If you’re contracting through your own limited company, calculating the best way to pay yourself will be a priority for you. If you’re a client of Orange Genie Accountancy your accountant will make sure you’re on top of these issues but it won’t hurt you to understand what they are

As a director of my own limited company, how should I pay myself?

Assuming you’re working outside by IR35, your limited company will give you great deal of flexibility in how they take money out of you company, and indeed this is one of the reasons many contractors choose to incorporate. The most common advice is to take a small salary, combined with dividend payments. The advantage here is that dividends you don’t have to pay National Insurance Contributions on dividend income.

So why should I pay myself a salary?

Any salary you pay yourself will be deductible against your company’s corporation tax bill, so if you set your salary at the right level it can be very much worth your while. You set the level of your salary, so you can take as much or as little as you like. There are some things to consider when you’re setting your salary level, though.

The full personal allowance for tax year 2021/22 is £12,570, so assuming you’re entitled to the full allowance and you have no other income you’ll pay no income tax on a salary below this amount.

The threshold for National Insurance Contributions is £9,568 for both Employers and Employees national insurance.

For many contractors, this makes £9,568 the most tax efficient salary level, as this amount will be deductible from your company’s corporation tax without attracting income tax or NICs.

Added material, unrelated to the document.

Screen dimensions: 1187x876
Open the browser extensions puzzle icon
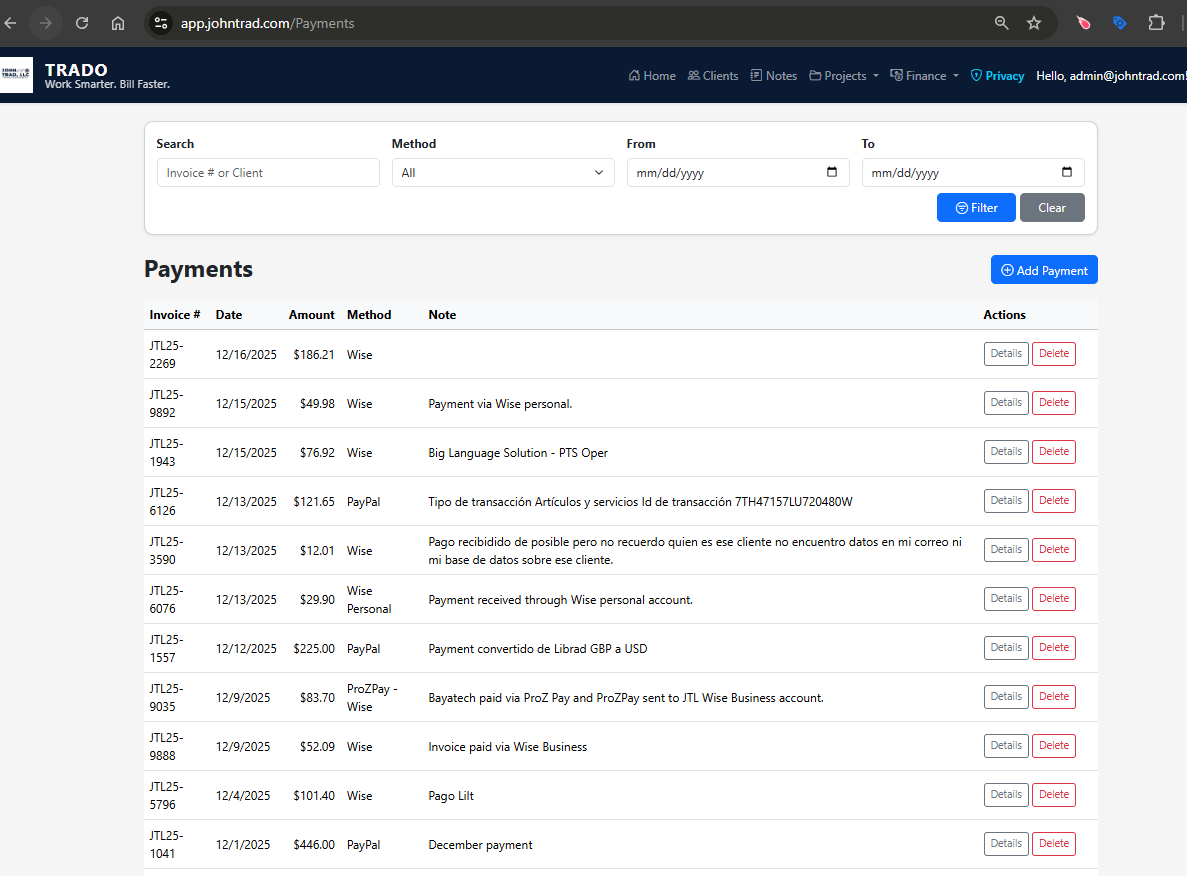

What if my company claims Employment Allowance?

Unless you’re the only director of a company with no other employees, or you’re working inside IR35, you might be able to claim Employment Allowance, which could make it advantageous to pay more of your income as a salary.

Employers Allowance refunds any Employers National Insurance paid by your company, up to a £4000 maximum, though Employees National Insurance will still be due.

How are dividends taxed?

The dividend allowance means you don’t pay any tax on the first £2000 of dividend income in the tax year. After the first £2000, the rate of tax you pay will depend on the tax band it falls into, after your salary and any other income is taken into account.

Basic rate: 7.5%

Higher rate: 32.8%

Additional rate: 38.1%

What else do I need to know about dividends?

Once your company has covered all its expenses and tax obligations, the remaining profit can be distributed to shareholders as dividends. Dividends must be paid in amounts matching the proportion of shares owned by each shareholder.

You can declare dividends as often as you like, but there must be enough profits in the company to do so, and the decision to make a dividend declaration must be recorded via board meeting minutes. Each shareholder must be provided with a dividend voucher, which can be electronic or on paper. Orange Genie Accountancy clients can do this quickly and easily through FreeAgent, our chosen web-based accountancy software. You’ll need the information from your dividend vouchers to complete your self-assessment tax return.